§ **SELECTED PASSAGE**:
Is an object by itself exactly as it appears to our perception? This is the main question that has to be raised even before we try to know how we can contact an object. No contact with anything is possible under the prevailing circumstances because everything stands apart from everything else; spatial distance operates between everything in the world—yourself, myself, and so on.
If spatial distance is an inveterate characteristic of an object, nothing can contact another thing. The spatial description of an object will vitiate even the very attempt to contact it. Thus, we cannot contact anything, really speaking. Even if it is in our grip and we imagine that our hand has contacted it, really there is no such contact because the object is quite different from the grip of our hand. It is totally different. Even if we hold something tightly in our hand and imagine we are contacting it, it is not really contact because it is still outside us and it will drop from our hand. If that is the case, reality cannot be contacted if we are to view it with descriptive qualities such as isolation of one thing from the other, and location at one particular place.
If you can remember what I told you earlier, these discussions must have revealed that there is an interconnection of all things. Thinking that there is no such interconnection is a transcendental error that we commit in the perception of an object. I am I, you are you, that is that; this is not the truth. The undercurrent of interrelation of the very substance of all things is withheld from our ordinary perception. Because all perception is externalised, that which is internally, organically related to another thing cannot be externally perceived. There is a difference between interconnection and externality of perception. The doctrine of the Sankhya that prakriti is the matrix of all things in the world in the form of its potential properties, called sattva, rajas and tamas, indicates that nothing can be isolated from another thing. They are, as it were, waves in a vast sea of material presentation. Though all the waves in the ocean are many in number, they are vitally connected to the bosom of the whole ocean, which does not permit a substantial and real distinction of one wave from another.
The sense organs, about which we were discussing last time, prevent us from thinking along these lines. Just as when a river is in flood and we are caught up in that flood—there is only one direction of movement permissible to us, and we have no choice over what direction we will move because we are carried away by the force of the waters—so is the case with the power that is exerted by the sense organs that compel us to see with blinkers, in one direction only, and in one manner only.

§ **CHALLENGES**:
1. Please extract the passage on perception word for word, from "If spatial distance" up to and including "one particular place.".
2. In the passage on perception, what names does the Sankhya doctrine give to the potential properties of prakriti?

§ **DATA BLOCK**:

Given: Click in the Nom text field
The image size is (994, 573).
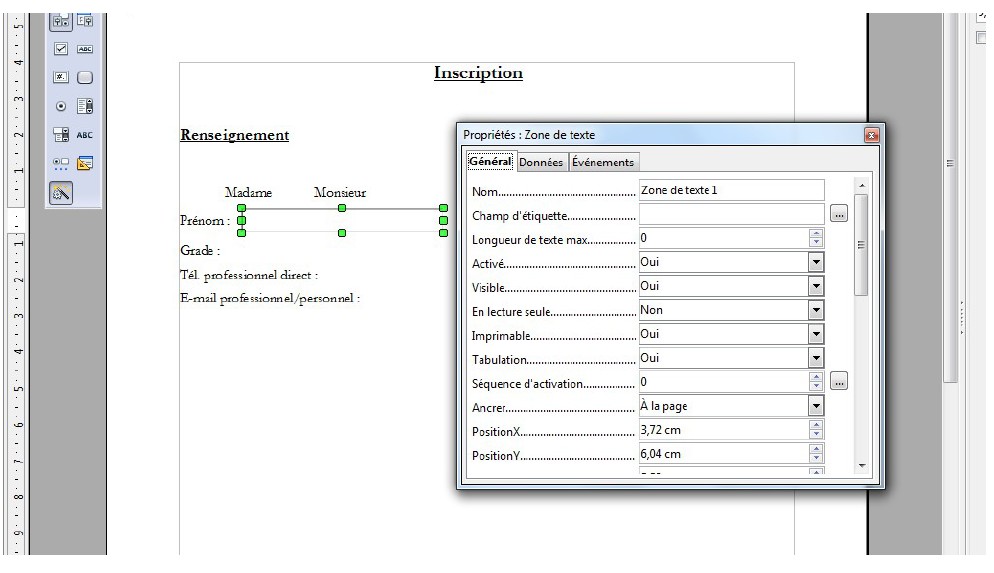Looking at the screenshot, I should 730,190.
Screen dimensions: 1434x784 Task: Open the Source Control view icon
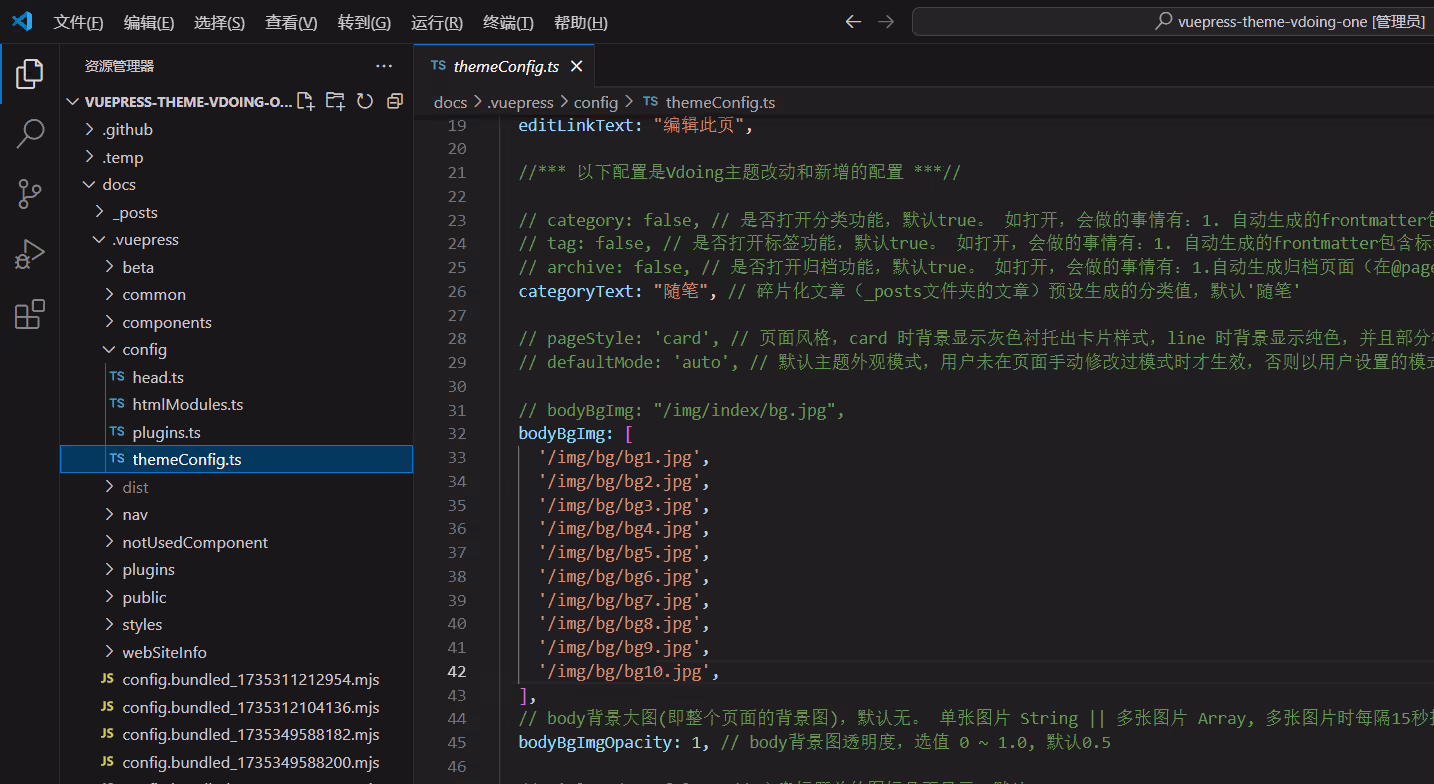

§ **ANSWERS FOR THE TASKS**:
1.
If spatial distance is an inveterate characteristic of an object, nothing can contact another thing. The spatial description of an object will vitiate even the very attempt to contact it. Thus, we cannot contact anything, really speaking. Even if it is in our grip and we imagine that our hand has contacted it, really there is no such contact because the object is quite different from the grip of our hand. It is totally different. Even if we hold something tightly in our hand and imagine we are contacting it, it is not really contact because it is still outside us and it will drop from our hand. If that is the case, reality cannot be contacted if we are to view it with descriptive qualities such as isolation of one thing from the other, and location at one particular place.

2. Sattva, rajas and tamas.